### [Exercise details]
Copy the records below verbatim, from the line containing "Select 开关自动上架 in the sidebar" through the line containing "The width and height of the screenshot is (675, 449).", with both of those lines included.

-- Material shown start --

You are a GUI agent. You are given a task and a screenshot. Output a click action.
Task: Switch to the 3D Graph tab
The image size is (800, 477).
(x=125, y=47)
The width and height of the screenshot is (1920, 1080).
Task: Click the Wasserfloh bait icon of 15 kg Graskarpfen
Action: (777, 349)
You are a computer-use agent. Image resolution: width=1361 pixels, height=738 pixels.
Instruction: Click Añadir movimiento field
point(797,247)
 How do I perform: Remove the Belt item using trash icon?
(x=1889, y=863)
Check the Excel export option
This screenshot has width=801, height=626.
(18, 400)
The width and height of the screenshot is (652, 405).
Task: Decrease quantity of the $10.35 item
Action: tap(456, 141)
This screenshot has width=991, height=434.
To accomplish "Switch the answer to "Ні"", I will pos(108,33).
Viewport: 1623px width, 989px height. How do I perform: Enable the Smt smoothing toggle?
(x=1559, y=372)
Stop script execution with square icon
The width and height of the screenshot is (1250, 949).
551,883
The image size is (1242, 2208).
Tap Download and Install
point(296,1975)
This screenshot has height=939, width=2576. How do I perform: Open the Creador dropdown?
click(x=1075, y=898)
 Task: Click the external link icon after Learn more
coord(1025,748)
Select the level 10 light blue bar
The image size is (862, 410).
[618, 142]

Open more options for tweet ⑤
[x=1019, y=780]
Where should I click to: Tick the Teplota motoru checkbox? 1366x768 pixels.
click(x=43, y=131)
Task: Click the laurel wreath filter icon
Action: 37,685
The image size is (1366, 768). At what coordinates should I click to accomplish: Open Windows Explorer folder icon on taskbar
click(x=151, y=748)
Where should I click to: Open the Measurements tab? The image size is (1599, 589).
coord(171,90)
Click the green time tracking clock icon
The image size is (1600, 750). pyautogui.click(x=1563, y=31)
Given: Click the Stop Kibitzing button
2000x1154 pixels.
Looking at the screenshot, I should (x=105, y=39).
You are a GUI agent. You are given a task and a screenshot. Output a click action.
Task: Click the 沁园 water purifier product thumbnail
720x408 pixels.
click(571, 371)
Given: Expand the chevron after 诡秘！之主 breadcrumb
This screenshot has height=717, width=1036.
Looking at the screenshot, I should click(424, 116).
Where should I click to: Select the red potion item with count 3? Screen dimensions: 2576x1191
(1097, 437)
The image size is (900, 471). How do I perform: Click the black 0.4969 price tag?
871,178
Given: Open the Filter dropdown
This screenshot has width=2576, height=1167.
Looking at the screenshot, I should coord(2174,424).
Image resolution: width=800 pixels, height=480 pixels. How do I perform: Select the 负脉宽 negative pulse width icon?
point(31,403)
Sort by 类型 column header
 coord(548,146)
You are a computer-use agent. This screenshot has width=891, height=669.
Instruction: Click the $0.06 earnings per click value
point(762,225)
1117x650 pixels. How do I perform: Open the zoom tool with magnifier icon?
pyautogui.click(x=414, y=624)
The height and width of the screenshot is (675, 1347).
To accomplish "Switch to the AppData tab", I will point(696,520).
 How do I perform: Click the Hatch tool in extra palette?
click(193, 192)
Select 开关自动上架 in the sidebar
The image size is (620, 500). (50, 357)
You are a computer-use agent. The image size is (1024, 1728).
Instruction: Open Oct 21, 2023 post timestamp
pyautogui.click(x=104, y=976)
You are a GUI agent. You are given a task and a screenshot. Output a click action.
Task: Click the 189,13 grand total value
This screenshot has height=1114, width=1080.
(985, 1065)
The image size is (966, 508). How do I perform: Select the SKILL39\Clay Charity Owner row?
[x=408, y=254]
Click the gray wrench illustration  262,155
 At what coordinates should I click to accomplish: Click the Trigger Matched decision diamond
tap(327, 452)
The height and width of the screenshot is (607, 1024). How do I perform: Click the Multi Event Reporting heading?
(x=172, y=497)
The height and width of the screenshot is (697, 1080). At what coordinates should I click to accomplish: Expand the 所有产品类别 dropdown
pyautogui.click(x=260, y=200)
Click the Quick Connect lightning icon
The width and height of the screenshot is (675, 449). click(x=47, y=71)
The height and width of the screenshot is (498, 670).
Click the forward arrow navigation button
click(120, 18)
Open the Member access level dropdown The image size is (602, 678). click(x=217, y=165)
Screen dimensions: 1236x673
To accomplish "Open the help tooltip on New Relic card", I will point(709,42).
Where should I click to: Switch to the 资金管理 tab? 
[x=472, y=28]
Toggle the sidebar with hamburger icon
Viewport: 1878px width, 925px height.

-- Material shown end --

### [Expected answer]
Select 开关自动上架 in the sidebar
The image size is (620, 500). (50, 357)
You are a computer-use agent. The image size is (1024, 1728).
Instruction: Open Oct 21, 2023 post timestamp
pyautogui.click(x=104, y=976)
You are a GUI agent. You are given a task and a screenshot. Output a click action.
Task: Click the 189,13 grand total value
This screenshot has height=1114, width=1080.
(985, 1065)
The image size is (966, 508). How do I perform: Select the SKILL39\Clay Charity Owner row?
[x=408, y=254]
Click the gray wrench illustration  262,155
 At what coordinates should I click to accomplish: Click the Trigger Matched decision diamond
tap(327, 452)
The height and width of the screenshot is (607, 1024). How do I perform: Click the Multi Event Reporting heading?
(x=172, y=497)
The height and width of the screenshot is (697, 1080). At what coordinates should I click to accomplish: Expand the 所有产品类别 dropdown
pyautogui.click(x=260, y=200)
Click the Quick Connect lightning icon
The width and height of the screenshot is (675, 449). click(x=47, y=71)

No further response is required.